Given text:
- Theatrical release poster
- Directed by: Thor Freudenthal
- Screenplay by: Jackie Filgo Jeff Filgo; Jeff Judah; Gabe Sachs;
- Based on: Diary of a Wimpy Kid by Jeff Kinney
- Produced by: Nina Jacobson; Brad Simpson;
- Starring: Zachary Gordon; Robert Capron; Rachael Harris; Steve Zahn;
- Cinematography: Jack Green
- Edited by: Wendy Greene Bricmont
- Music by: Theodore Shapiro
- Production companies: Fox 2000 Pictures; Color Force;
- Distributed by: 20th Century Fox
- Release date: March 19, 2010;
- Running time: 92 minutes
- Country: United States
- Language: English
- Budget: $15 million
- Box office: $76.2 million

= Diary of a Wimpy Kid (2010 film) =

Comedy film by Thor Freudenthal

Diary of a Wimpy Kid is a 2010 American comedy film directed by Thor Freudenthal, based on Jeff Kinney's 2007 novel. The film stars Zachary Gordon, Robert Capron, Rachael Harris and Steve Zahn. The screenplay by Jackie and Jeff Filgo, Jeff Judah, and Gabe Sachs chronicles Greg Heffley's first year of middle school and his attempt at achieving popularity.

Challenge 1: Turn the entries, from the line containing "You are a GUI" through the end of the entries, inclusive, into a JSON list of strings with one string per line and blank lines dropped. Leave the pictures out.

Screen-element location entries
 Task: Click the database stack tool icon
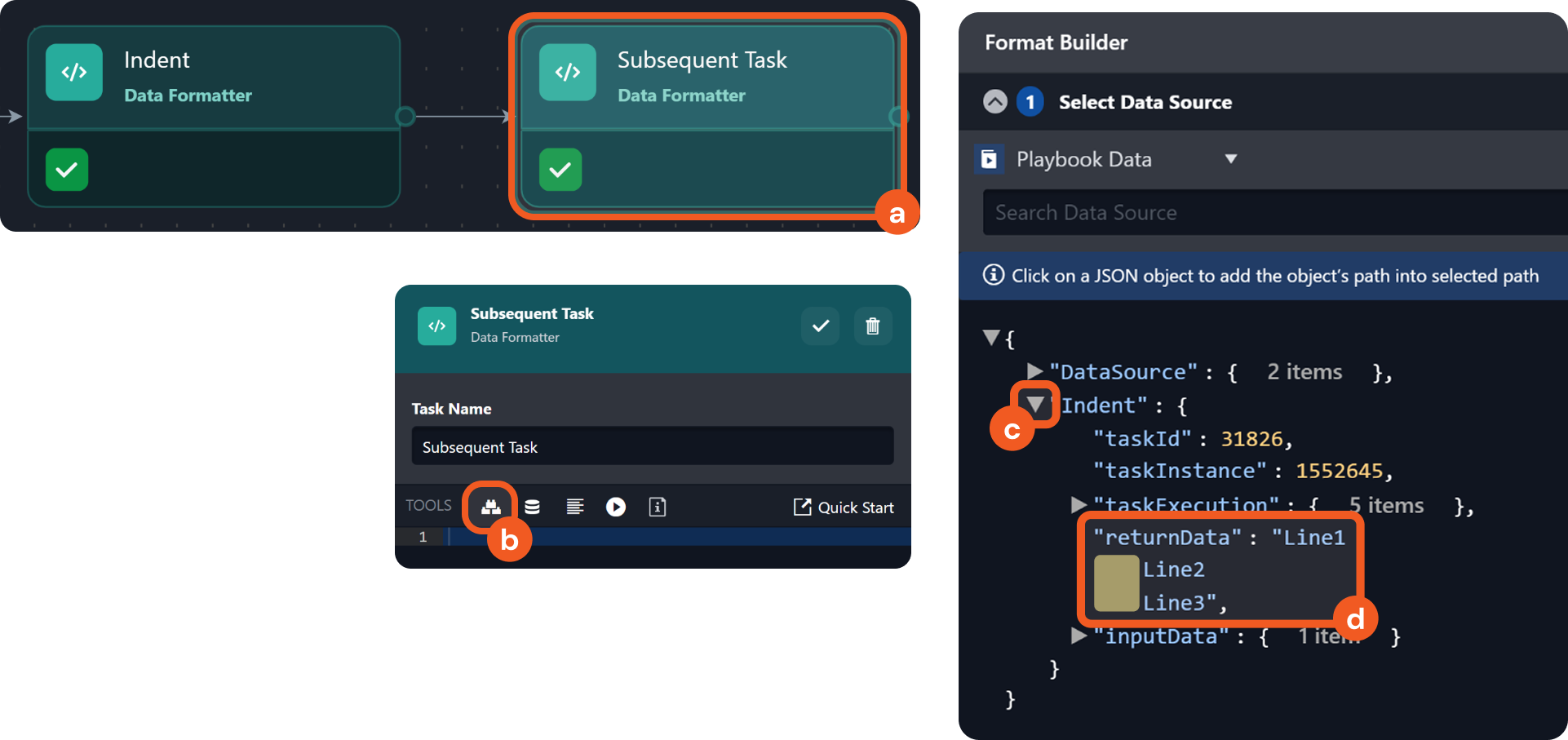pos(532,507)
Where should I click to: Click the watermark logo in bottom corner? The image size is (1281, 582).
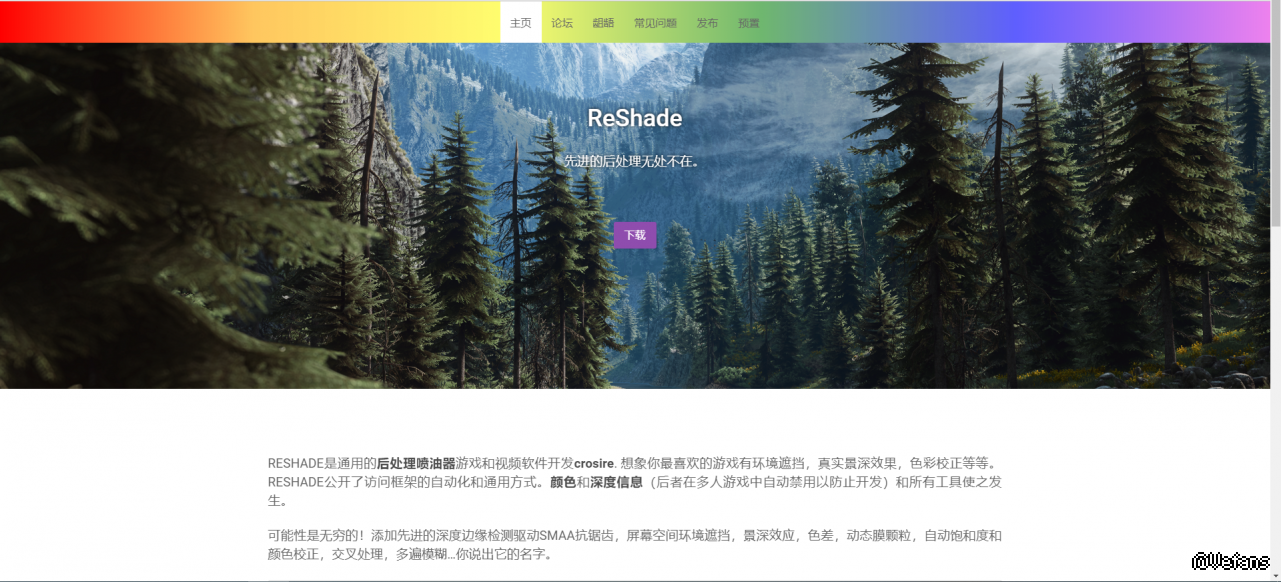tap(1231, 561)
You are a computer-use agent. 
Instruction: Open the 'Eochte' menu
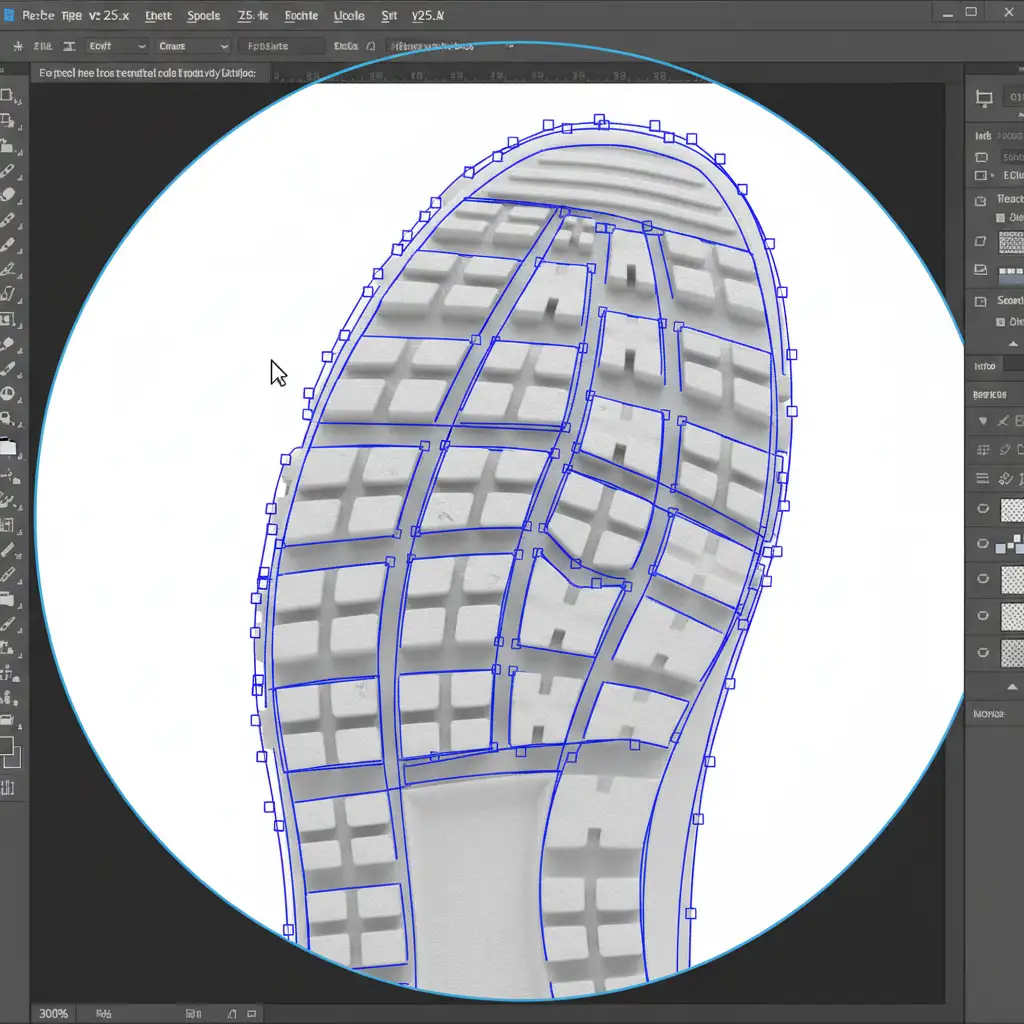[301, 16]
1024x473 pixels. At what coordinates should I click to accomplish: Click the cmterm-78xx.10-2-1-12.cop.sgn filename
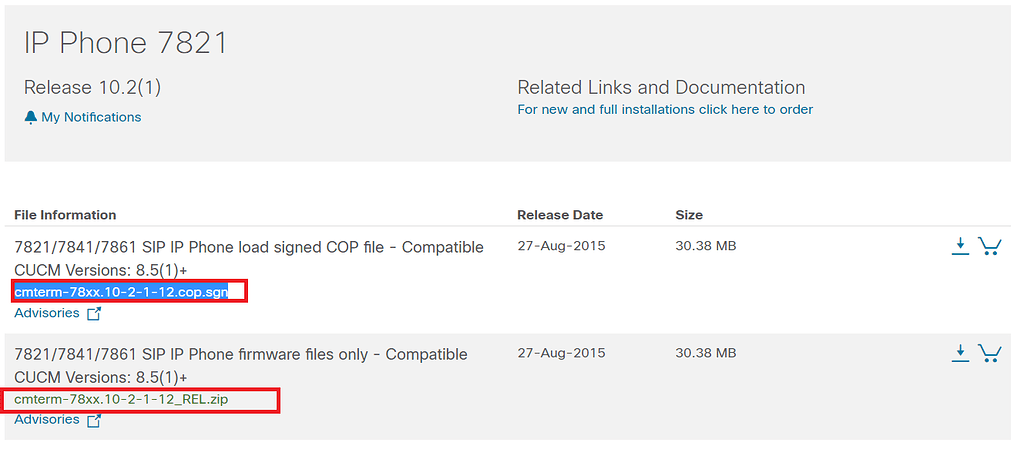pyautogui.click(x=121, y=292)
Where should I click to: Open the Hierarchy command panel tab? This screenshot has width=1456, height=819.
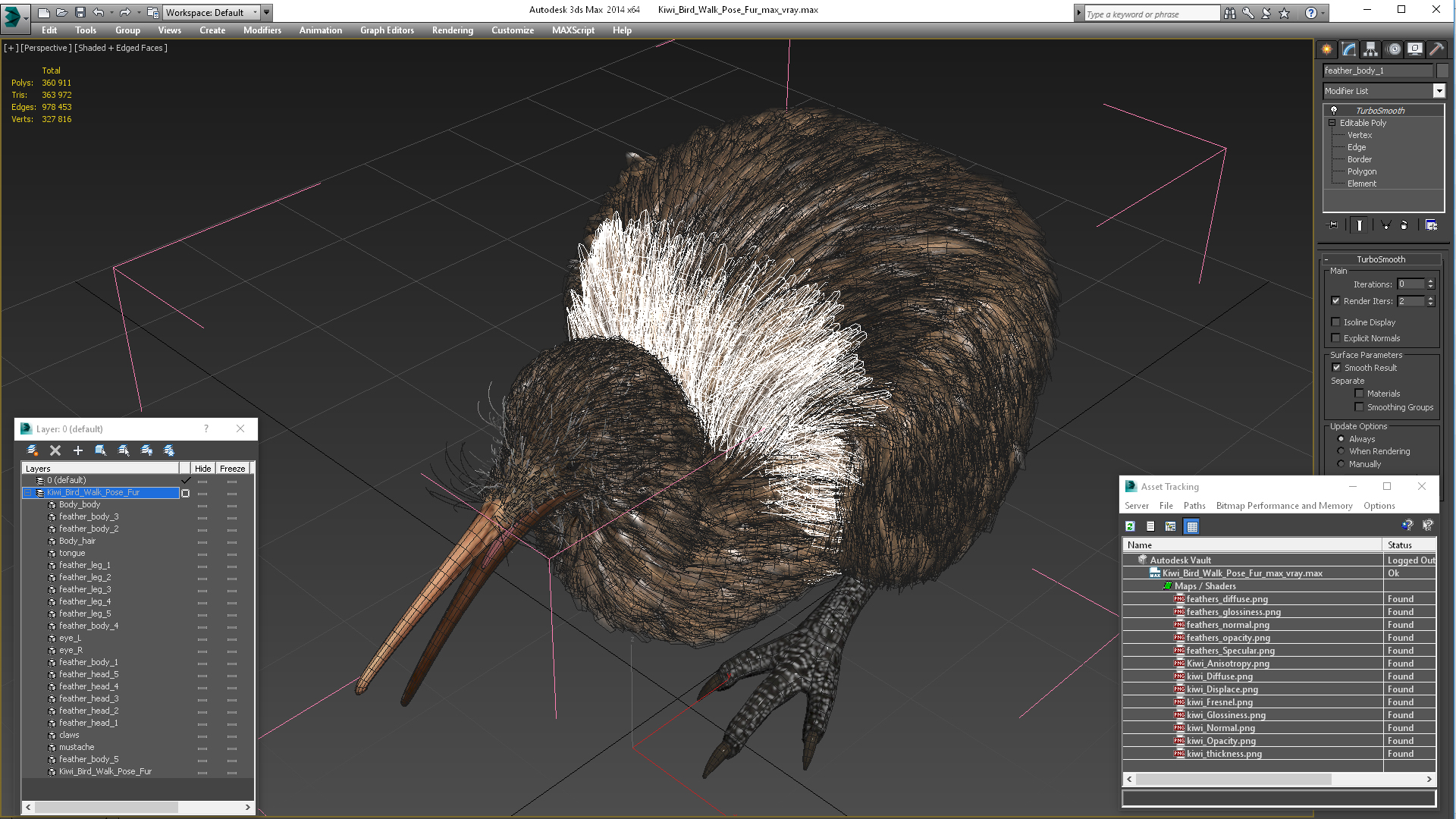point(1370,49)
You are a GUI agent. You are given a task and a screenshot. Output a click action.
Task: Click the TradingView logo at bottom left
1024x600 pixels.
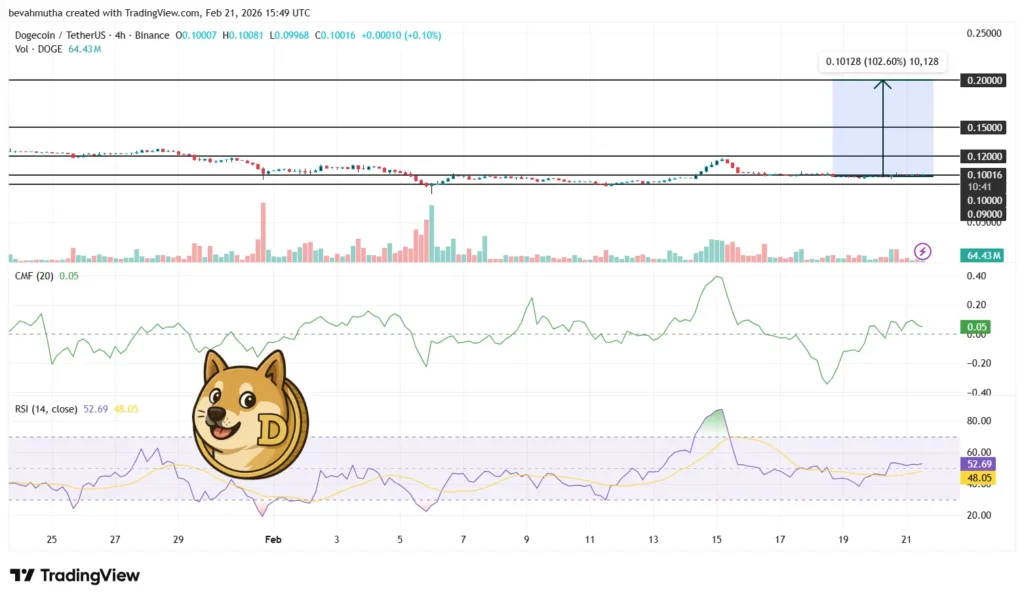(x=74, y=575)
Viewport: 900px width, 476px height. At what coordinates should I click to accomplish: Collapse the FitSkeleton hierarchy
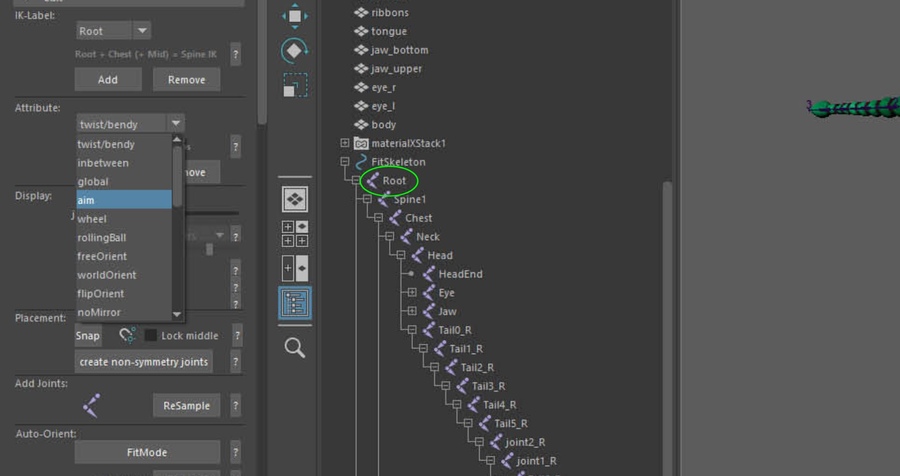(345, 162)
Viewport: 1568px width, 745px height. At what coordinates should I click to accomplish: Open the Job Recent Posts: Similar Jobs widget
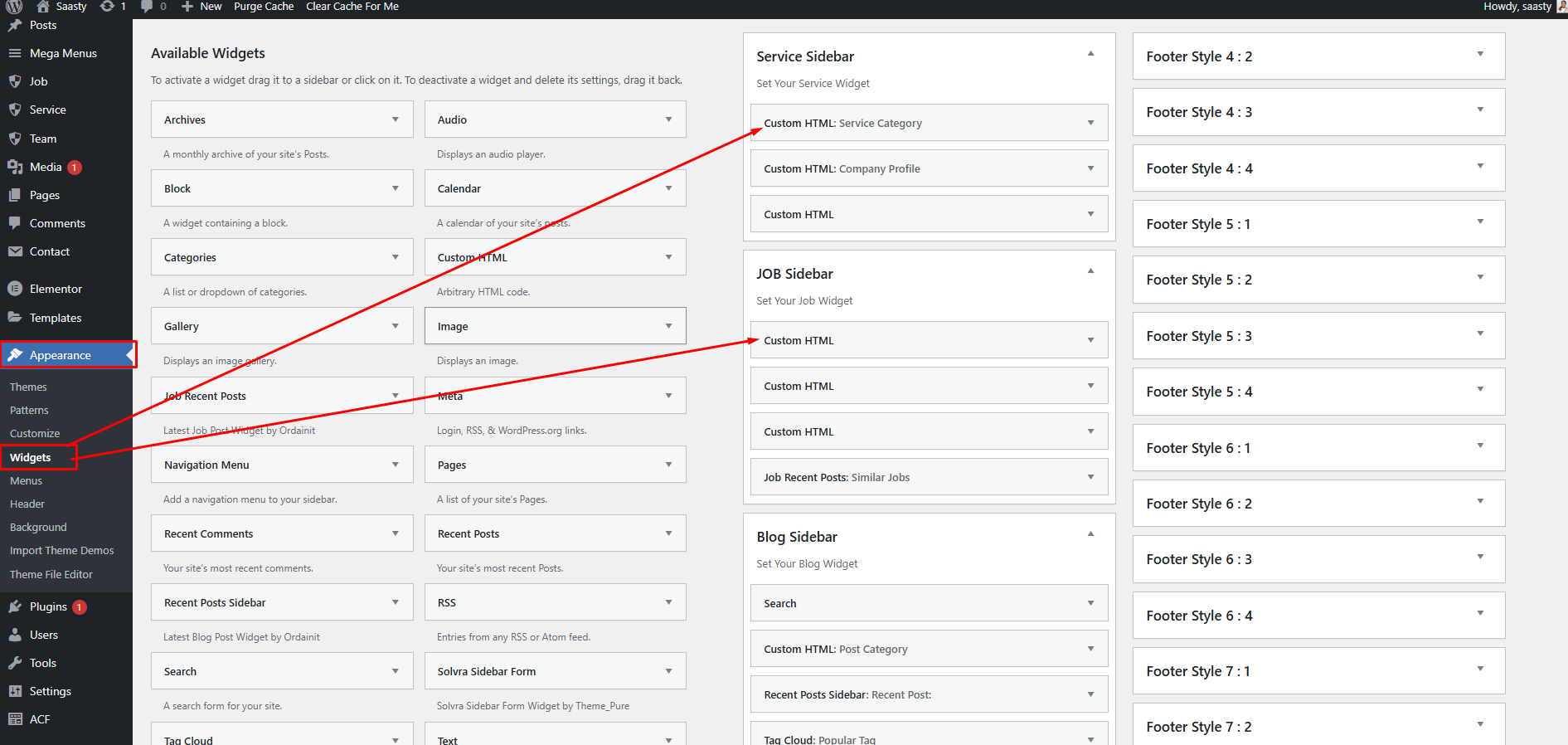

Challenge 2: Who composed the music for the film described in the given text?

Task answer 1:
[
  "You are a GUI agent. You are given a task and a screenshot. Output a click action.",
  "Task: Click the TradingView logo at bottom left",
  "1024x600 pixels.",
  "(x=74, y=575)",
  "Viewport: 900px width, 476px height. At what coordinates should I click to accomplish: Collapse the FitSkeleton hierarchy",
  "(345, 162)",
  "Viewport: 1568px width, 745px height. At what coordinates should I click to accomplish: Open the Job Recent Posts: Similar Jobs widget"
]

Task answer 2: Theodore Shapiro